The strength of this study is the lack of studies in literature evaluating CBC parameters, whose hypotheses are consolidated by significant analysis. Our work is important to evaluate how acrylamide and formaldehyde caused similar changes in blood count values in workers and this conclusion is a novelty in the literature. Weaknesses are represented by the single-center data: the cohort of employees belongs only to the University of Rome La Sapienza. In addition, important data, such as time and years of exposure to chemical risk of the employees involved, are missing. However, there are several articles in which the authors used a dichotomous variable for assessing the exposure (exposed vs. not exposed) using a qualitative approach [47,48,49,50].
5. Conclusions
The present study is a cross-sectional study that evaluates the hemochromocytometric parameters in subjects exposed to chemical risks, in comparison with those observed in a population of non-exposed subjects, such as periodic blood donors, who can be considered as a healthy population, because they are periodically monitored by the Transfusion Centre Service to which the donors belong.

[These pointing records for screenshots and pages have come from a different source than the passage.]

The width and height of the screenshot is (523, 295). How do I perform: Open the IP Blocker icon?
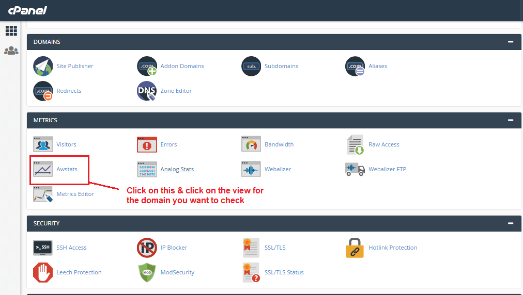(147, 248)
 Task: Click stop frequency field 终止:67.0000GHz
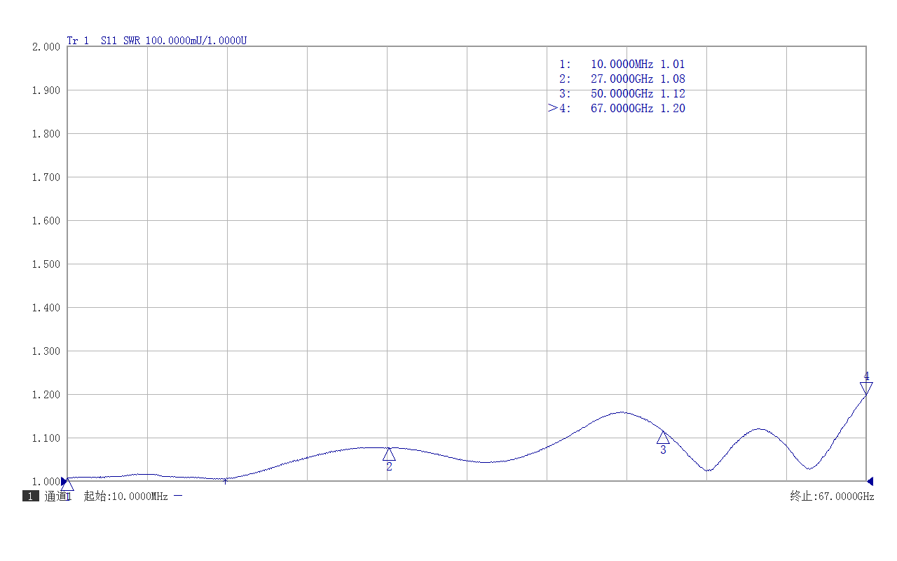[x=833, y=496]
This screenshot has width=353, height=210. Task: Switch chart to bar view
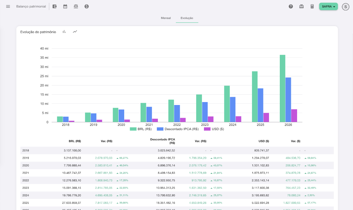(x=64, y=32)
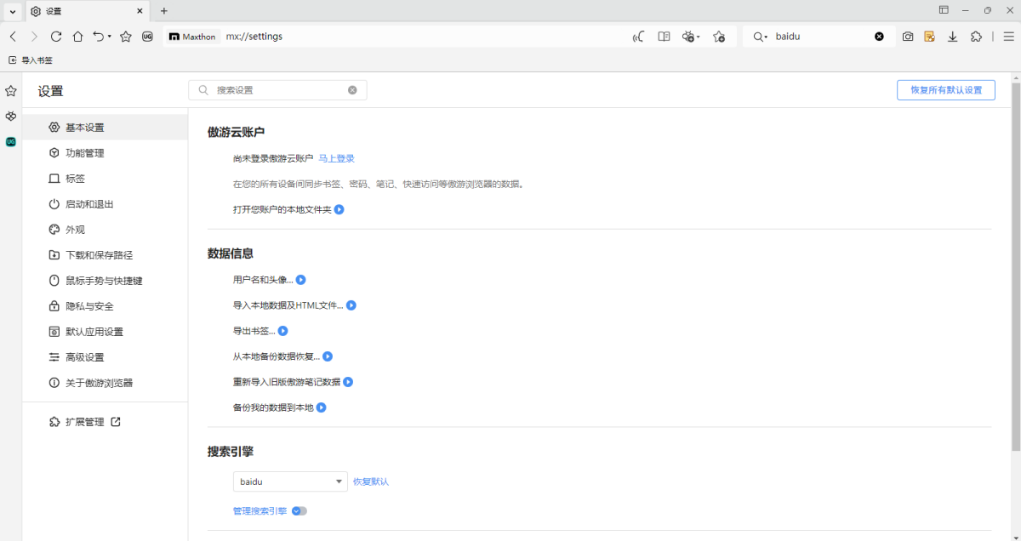Open the main hamburger menu

[x=1008, y=37]
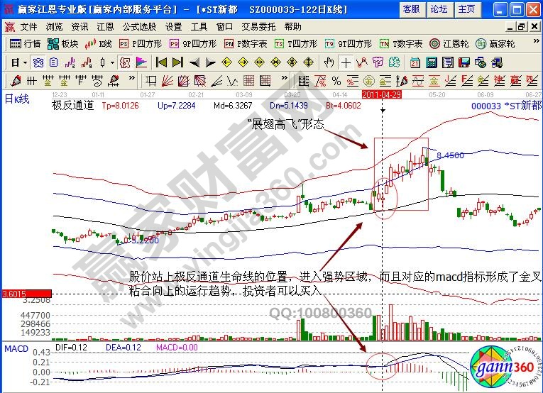This screenshot has height=393, width=543.
Task: Click the 论坛 forum button
Action: (439, 9)
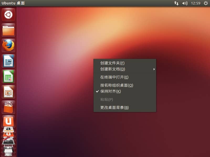Click the Ubuntu 桌面 title in top panel
The height and width of the screenshot is (157, 210).
coord(13,3)
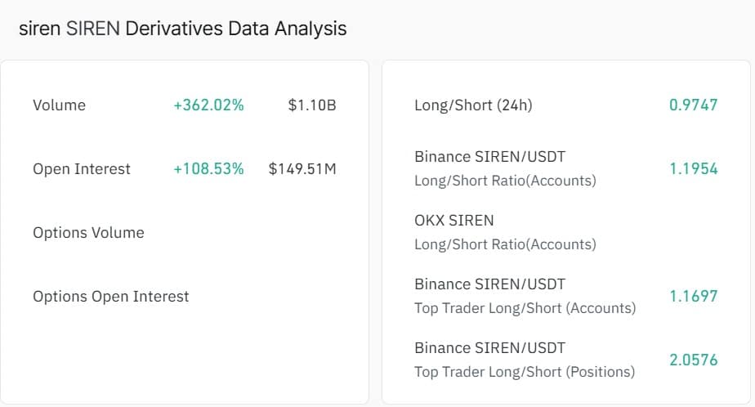Click the Long/Short (24h) label

pos(473,105)
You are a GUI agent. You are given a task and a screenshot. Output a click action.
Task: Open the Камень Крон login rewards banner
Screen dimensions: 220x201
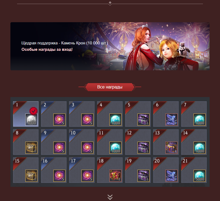click(x=110, y=46)
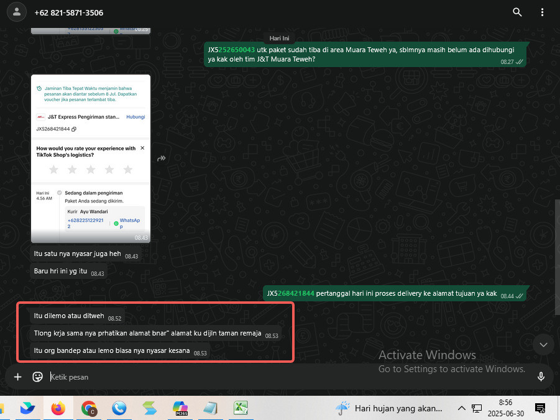Screen dimensions: 560x420
Task: Click the forward arrow beside the image
Action: [162, 158]
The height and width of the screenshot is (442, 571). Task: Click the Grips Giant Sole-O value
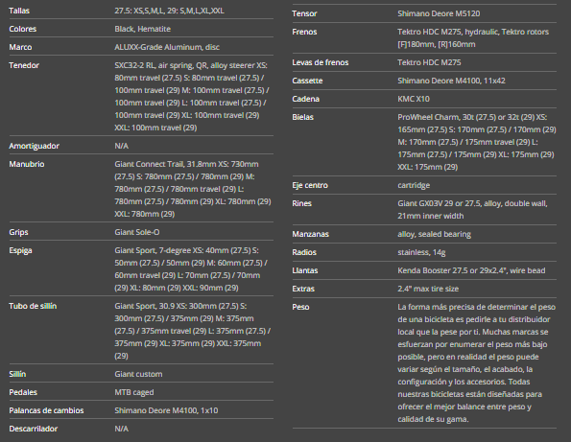tap(137, 232)
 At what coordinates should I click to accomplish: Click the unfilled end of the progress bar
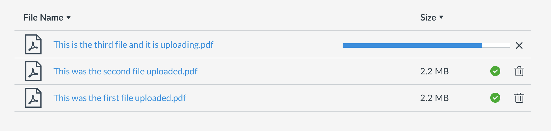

If the data of the present study are confirmed by prospective studies, it will be necessary to investigate the pathophysiological mechanisms by which exposure to chemicals determines the variations in hemochromocytometric parameters found in exposed versus unexposed individuals. The present study revealed a significant change in blood count values in subjects exposed to acrylamide and formaldehyde. The results also showed an increase in the average monocyte value in employees exposed to carcinogenic risk (except for Trypan Blue), which could suggest the hypothesis of a mechanism linked to a chronic inflammatory stimulus, supported by specific cytokines (IL-6, TNF, IL-10). The increase in efficient health surveillance, therefore, continues to be of fundamental importance in all work activities where there is a specific risk to employees.
Author Contributions
Conceptualization, G.L.T., A.C. and S.S.; methodology, G.L.T., A.C., S.S., A.P. and L.M.; software, L.M.; formal analysis, G.L.T., L.M., F.V. and M.V.M.; investigation, G.B., G.L., M.B. and K.S.; data curation, G.L.T. and L.M.; writing—original draft preparation, G.L.T., L.M., M.V.M., M.B. and S.S.; writing—review and editing, all the authors. All authors have read and agreed to the published version of the manuscript.
Funding
This research received no external funding.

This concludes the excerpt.